健常者と同等に仕事をしている自負もありますし、日本人気質なのか仕事を優先し、自らの障害の状態に変化があっても、成長期の大きな変化を乗り越えた経験と、それでもこれまで社会に適応してきた自負もあるのか、受診を二の次、三の次にしてしまう人もいます。自らの疾患や障害について相談できるかかりつけ医を持つことなく、20年やそれ以上の期間、医療機関にかかっていなかったという話もしばしば聞きます。小児期からの長い経過を新しい医療機関で説明するのも大変であり、自分の障害の悪化について、初めて受診する医療機関ではどの診療科に相談すればよいのかわからなかった、と言う人も多くいます。
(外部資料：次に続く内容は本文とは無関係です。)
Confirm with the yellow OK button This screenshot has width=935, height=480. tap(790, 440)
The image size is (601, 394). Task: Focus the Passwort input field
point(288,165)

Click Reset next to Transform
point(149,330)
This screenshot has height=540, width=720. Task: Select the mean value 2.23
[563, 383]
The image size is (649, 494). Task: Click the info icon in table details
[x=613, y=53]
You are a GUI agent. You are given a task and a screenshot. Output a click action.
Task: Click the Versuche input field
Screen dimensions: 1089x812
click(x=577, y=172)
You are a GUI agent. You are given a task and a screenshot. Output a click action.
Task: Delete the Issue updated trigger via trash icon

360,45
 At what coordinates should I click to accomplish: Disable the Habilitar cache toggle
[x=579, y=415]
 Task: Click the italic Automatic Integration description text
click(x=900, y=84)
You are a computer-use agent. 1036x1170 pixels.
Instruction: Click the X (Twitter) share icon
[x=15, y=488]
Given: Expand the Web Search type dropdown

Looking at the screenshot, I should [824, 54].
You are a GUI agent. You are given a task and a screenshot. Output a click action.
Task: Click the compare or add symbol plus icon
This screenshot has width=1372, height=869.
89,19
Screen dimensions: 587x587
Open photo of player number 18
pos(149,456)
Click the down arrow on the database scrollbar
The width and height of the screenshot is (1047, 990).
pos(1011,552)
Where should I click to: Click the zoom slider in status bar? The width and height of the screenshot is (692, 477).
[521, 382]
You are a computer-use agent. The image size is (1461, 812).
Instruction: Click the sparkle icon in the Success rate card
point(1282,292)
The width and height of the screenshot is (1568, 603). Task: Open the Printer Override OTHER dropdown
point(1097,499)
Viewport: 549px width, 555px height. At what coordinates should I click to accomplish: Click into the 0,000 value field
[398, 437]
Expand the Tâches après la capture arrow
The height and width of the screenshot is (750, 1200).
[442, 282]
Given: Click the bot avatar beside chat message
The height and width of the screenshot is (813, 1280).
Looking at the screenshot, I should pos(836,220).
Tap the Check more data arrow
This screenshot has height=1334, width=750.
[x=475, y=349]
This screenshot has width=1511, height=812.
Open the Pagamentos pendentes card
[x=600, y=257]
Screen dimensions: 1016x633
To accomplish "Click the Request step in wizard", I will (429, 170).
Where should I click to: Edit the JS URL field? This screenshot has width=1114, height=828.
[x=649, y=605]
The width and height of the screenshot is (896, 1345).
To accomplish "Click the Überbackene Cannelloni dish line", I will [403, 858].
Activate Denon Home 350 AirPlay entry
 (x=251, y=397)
医師側も、知らない疾患や見慣れていない障害は対応の仕方がよくわからなかったり、長い経過を聴取する時間もなかったりしますから、日々忙しい診療の中で丁寧に対応することは難しいかもしれません。

小児期の成長に伴う障害の変化を乗り越えると、成人後は成長や環境の大きな変化がなくなるということもあり、多くは小児病院や療育センターなどで治療された後は、紹介状を渡されて今後は一般病院で継続診療を受けるように指示されることになります。脳性麻痺の患者を例に挙げると、出生時から就学前までは小児科を中心に非常に手厚い医療的支援を受けます。そして症状や障害に対する新たな治療の必要がなくなれば、年に1回顔を見るだけといった外来が続くこともあります。それでも成長期に障害がある場合はリハビリテーション治療を週1回や月1回と継続する場合もありますが、障害に変化がなければこれも終了になります。健康上の大きな変化がなくなっていることから、成人後は医療機関にかかる新たな疾病や大きな病状変化があるわけではないと、受診することはなくなります。また現在の医療では、こうした超長期にわたる障害に対してフォローできる体制にはなっていません。

身体機能面で10年以上の経過で生じる障害の緩やかな変化は、本人だけでなく家族を含めた周囲も気づきにくく、また日々の生活の中で医療との関係性が希薄になって、ましてリハビリテーション治療についても長期間縁のないような状況になってしまいます。小児期からの障害を含めた慢性期障害者の長期経過をフォローできる医療機関が少なく、対応がむずかしい状況になっていると言えます。   

日本が超高齢社会となり多様性社会をめざす中で、健常者だけでなく様々な障害のある人たちも健康寿命を保ち、生活の質QOLの向上を当たり前にめざせる環境が実現できるよう、私たちは取り組んでいく必要があります。